Aklına gelenlerle gülmeden edemedi. Bu katın duymaktan bıkmadığı rutin bir gürültüsü vardı. İçgüveysi enişte ve küçük amcanın bitmek bilmeyen dalaşı. Enişte sevilen damat olarak “ailenin oğlu” olma yolunda ilerliyor amca ise yaptığı tercihler yüzünden sürekli eleştirilen “hayırsız evlat” konumuna düşüyordu. İkisi hiç anlaşamaz, bu anlaşmazlık yenge ve halaya da yansırdı.

Oysa büyükannesiyle kaldığı gecelerde ne çok dinlemişti kadıncağızın endişelerini. Her evladını ayrı ama aynı derinlikle seven kadın, bir yanda kuzusu en küçüğü oğlu ile gözbebeğinin sevdiği adam arasındaki gerginlikten uyku uyuyamıyordu. Büyükannesinin üzüntüsü amcasına ve eniştesine öfke duyma sebebiydi.

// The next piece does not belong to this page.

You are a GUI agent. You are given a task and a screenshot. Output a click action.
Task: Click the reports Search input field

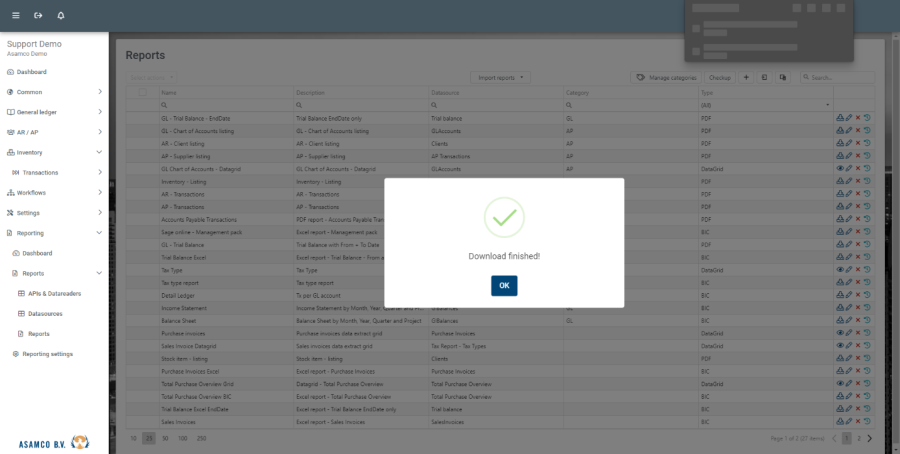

Ortanca amcasıyla arasındaki bağ bambaşka idi. Gemi çalışanı olan amca, uzun seferlere çıktığından yılın belli aylarında ailenin yanında bulunurdu. Kavgalardan haberi olurdu ancak deniz aşırı ülkelerden ettiği telefonlar çözüm olmakta yetersiz kalırdı. Küçüklüğünde en sevdiği şey amcasının döndüğü zamanlarda gece yatmadan önce ondan denizcilik maceraları dinlemekti. Amcası gemi kaptanı değildi, korsanlarla savaşıp ada yerlilerini de kurtarmıyordu ama küçük yeğeni için anılarına ufak eklemeler yapmanın bir zararı da yoktu.

Yengesiyle de çok iyi anlaşırdı. Çiftin hiç çocuğu olmamıştı ama bebekken ona çoğunlukla yengesi bakmıştı. Çalışan annesi ablasını okula, küçük bebeği de eltisine emanet ediyordu. Hoş tüm kuzenler illa onun dadılığından geçmişlerdi. Hem anlayışlı hem de eğlenceli olan bu kadın aynı zamanda da iyi bir dinleyiciydi. Gençleri yargılamadan onlarla dertleşen sayılı aile üyesindendi.

Küçük amcanın eşi Almandı. Gençliğinde Almanya’ya çalışmaya giden amcası, çalıştığı yerde tanıştığı Sophia ile bir süre flört etmiş, yeterli parayı biriktirince tutup kolunda ülkeye getirmişti. Gerçekten de duru bir güzelliği vardı Sophia’nın. Bakımına her zaman önem verir, spor yapmayı çok severdi. Sabahları bahçede ailenin diğer kadınlarına spor yaptırmaya çalışır ancak ilerleyen saatlerde kendini elinde pasta börek tabağıyla günün ortasında bulmaktan kaçamazdı. Büyükanne yabancı gelinine zor alışmıştı. Ona kalsa oğlunu çoktan mahalledeki komşunun kızıyla evlendirmişti ancak oğlu hayat boyu anne babasına böyle “minik” sürprizler yapmaktan hoşlanmıştı.

Kardeş gibi büyüdüğü kuzenlerini aradı gözleri. Ailelerin her türlü kavgası, çekişmesine rağmen büyükannenin evindeki o masada toplanmayı bilirlerdi. Yavrularının yavruları olan bu çocuklara özenle davranırdı yaşlı çift. Anne babalarının didişmelerinden uzak, kardeşçe hareket etmeleri için çabalarlardı. Belli bir yaşa kadar bunu çok güzel başardı kuzenler. Birer oyuncu gibi ailelerini bile yatıştırdıkları oldu.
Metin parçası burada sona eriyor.